*** Dataset ***

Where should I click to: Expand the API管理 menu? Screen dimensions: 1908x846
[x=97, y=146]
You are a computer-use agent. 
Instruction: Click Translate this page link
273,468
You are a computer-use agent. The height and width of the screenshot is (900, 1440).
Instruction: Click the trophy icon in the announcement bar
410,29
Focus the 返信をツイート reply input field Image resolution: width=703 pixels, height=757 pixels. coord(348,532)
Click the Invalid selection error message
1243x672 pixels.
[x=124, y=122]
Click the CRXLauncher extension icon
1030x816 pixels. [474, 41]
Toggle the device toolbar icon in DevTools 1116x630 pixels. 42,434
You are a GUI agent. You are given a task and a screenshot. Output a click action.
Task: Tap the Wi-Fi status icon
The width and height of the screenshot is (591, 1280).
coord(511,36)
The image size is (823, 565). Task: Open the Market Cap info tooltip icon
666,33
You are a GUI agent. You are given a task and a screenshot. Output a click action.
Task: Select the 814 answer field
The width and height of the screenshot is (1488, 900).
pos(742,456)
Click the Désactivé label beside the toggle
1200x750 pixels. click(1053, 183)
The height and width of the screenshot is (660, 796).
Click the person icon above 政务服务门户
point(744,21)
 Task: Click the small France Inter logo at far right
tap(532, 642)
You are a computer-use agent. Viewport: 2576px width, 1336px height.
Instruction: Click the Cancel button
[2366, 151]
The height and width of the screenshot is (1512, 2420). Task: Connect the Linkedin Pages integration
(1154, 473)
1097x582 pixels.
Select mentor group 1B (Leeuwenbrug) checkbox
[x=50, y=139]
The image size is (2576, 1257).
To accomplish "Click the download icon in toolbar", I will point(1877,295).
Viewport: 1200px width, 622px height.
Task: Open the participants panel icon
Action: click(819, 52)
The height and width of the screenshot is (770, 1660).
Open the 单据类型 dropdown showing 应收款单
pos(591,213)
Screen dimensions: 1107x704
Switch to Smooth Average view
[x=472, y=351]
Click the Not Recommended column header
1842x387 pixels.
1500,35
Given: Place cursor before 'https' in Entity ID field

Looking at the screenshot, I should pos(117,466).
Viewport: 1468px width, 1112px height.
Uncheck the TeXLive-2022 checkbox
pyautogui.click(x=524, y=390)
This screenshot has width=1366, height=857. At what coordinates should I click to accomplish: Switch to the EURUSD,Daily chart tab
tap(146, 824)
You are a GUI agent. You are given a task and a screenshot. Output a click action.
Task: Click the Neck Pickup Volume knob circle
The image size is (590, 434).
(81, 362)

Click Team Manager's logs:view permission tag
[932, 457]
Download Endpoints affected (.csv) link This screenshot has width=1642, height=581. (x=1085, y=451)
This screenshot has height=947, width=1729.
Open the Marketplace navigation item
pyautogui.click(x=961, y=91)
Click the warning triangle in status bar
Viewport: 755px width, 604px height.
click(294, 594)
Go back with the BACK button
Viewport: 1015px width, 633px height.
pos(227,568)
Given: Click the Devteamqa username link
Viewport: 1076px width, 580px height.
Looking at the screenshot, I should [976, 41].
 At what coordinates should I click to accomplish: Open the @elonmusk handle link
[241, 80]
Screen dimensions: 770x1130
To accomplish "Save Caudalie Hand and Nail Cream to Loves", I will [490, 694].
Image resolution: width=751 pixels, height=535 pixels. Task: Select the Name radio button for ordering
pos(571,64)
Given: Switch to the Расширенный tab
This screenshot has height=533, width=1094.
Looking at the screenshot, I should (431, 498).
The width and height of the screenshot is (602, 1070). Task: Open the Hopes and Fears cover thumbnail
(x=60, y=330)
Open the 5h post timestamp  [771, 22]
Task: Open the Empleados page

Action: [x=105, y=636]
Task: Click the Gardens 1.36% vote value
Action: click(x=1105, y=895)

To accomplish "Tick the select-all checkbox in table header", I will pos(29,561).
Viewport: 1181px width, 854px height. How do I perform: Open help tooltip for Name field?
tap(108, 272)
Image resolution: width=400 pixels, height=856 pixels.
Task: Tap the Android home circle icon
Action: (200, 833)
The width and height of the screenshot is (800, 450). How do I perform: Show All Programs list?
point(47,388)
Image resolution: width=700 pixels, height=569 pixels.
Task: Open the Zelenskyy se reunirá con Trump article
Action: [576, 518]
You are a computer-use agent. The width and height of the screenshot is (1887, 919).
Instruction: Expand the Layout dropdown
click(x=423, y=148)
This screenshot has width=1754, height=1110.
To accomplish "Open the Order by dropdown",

***

### Instructions to follow
Print every one of the rows above verbatim, from first to last.

### Response to the exercise
Where should I click to: Expand the API管理 menu? Screen dimensions: 1908x846
[x=97, y=146]
You are a computer-use agent. 
Instruction: Click Translate this page link
273,468
You are a computer-use agent. The height and width of the screenshot is (900, 1440).
Instruction: Click the trophy icon in the announcement bar
410,29
Focus the 返信をツイート reply input field Image resolution: width=703 pixels, height=757 pixels. coord(348,532)
Click the Invalid selection error message
1243x672 pixels.
[x=124, y=122]
Click the CRXLauncher extension icon
1030x816 pixels. [474, 41]
Toggle the device toolbar icon in DevTools 1116x630 pixels. 42,434
You are a GUI agent. You are given a task and a screenshot. Output a click action.
Task: Tap the Wi-Fi status icon
The width and height of the screenshot is (591, 1280).
coord(511,36)
The image size is (823, 565). Task: Open the Market Cap info tooltip icon
666,33
You are a GUI agent. You are given a task and a screenshot. Output a click action.
Task: Select the 814 answer field
The width and height of the screenshot is (1488, 900).
pos(742,456)
Click the Désactivé label beside the toggle
1200x750 pixels. click(1053, 183)
The height and width of the screenshot is (660, 796).
Click the person icon above 政务服务门户
point(744,21)
 Task: Click the small France Inter logo at far right
tap(532, 642)
You are a computer-use agent. Viewport: 2576px width, 1336px height.
Instruction: Click the Cancel button
[2366, 151]
The height and width of the screenshot is (1512, 2420). Task: Connect the Linkedin Pages integration
(1154, 473)
1097x582 pixels.
Select mentor group 1B (Leeuwenbrug) checkbox
[x=50, y=139]
The image size is (2576, 1257).
To accomplish "Click the download icon in toolbar", I will point(1877,295).
Viewport: 1200px width, 622px height.
Task: Open the participants panel icon
Action: click(819, 52)
The height and width of the screenshot is (770, 1660).
Open the 单据类型 dropdown showing 应收款单
pos(591,213)
Screen dimensions: 1107x704
Switch to Smooth Average view
[x=472, y=351]
Click the Not Recommended column header
1842x387 pixels.
1500,35
Given: Place cursor before 'https' in Entity ID field

Looking at the screenshot, I should pos(117,466).
Viewport: 1468px width, 1112px height.
Uncheck the TeXLive-2022 checkbox
pyautogui.click(x=524, y=390)
This screenshot has width=1366, height=857. At what coordinates should I click to accomplish: Switch to the EURUSD,Daily chart tab
tap(146, 824)
You are a GUI agent. You are given a task and a screenshot. Output a click action.
Task: Click the Neck Pickup Volume knob circle
The image size is (590, 434).
(81, 362)

Click Team Manager's logs:view permission tag
[932, 457]
Download Endpoints affected (.csv) link This screenshot has width=1642, height=581. (x=1085, y=451)
This screenshot has height=947, width=1729.
Open the Marketplace navigation item
pyautogui.click(x=961, y=91)
Click the warning triangle in status bar
Viewport: 755px width, 604px height.
click(294, 594)
Go back with the BACK button
Viewport: 1015px width, 633px height.
pos(227,568)
Given: Click the Devteamqa username link
Viewport: 1076px width, 580px height.
Looking at the screenshot, I should [976, 41].
 At what coordinates should I click to accomplish: Open the @elonmusk handle link
[241, 80]
Screen dimensions: 770x1130
To accomplish "Save Caudalie Hand and Nail Cream to Loves", I will [490, 694].
Image resolution: width=751 pixels, height=535 pixels. Task: Select the Name radio button for ordering
pos(571,64)
Given: Switch to the Расширенный tab
This screenshot has height=533, width=1094.
Looking at the screenshot, I should (431, 498).
The width and height of the screenshot is (602, 1070). Task: Open the Hopes and Fears cover thumbnail
(x=60, y=330)
Open the 5h post timestamp  [771, 22]
Task: Open the Empleados page

Action: [x=105, y=636]
Task: Click the Gardens 1.36% vote value
Action: click(x=1105, y=895)

To accomplish "Tick the select-all checkbox in table header", I will pos(29,561).
Viewport: 1181px width, 854px height. How do I perform: Open help tooltip for Name field?
tap(108, 272)
Image resolution: width=400 pixels, height=856 pixels.
Task: Tap the Android home circle icon
Action: (200, 833)
The width and height of the screenshot is (800, 450). How do I perform: Show All Programs list?
point(47,388)
Image resolution: width=700 pixels, height=569 pixels.
Task: Open the Zelenskyy se reunirá con Trump article
Action: [576, 518]
You are a computer-use agent. The width and height of the screenshot is (1887, 919).
Instruction: Expand the Layout dropdown
click(x=423, y=148)
This screenshot has width=1754, height=1110.
To accomplish "Open the Order by dropdown",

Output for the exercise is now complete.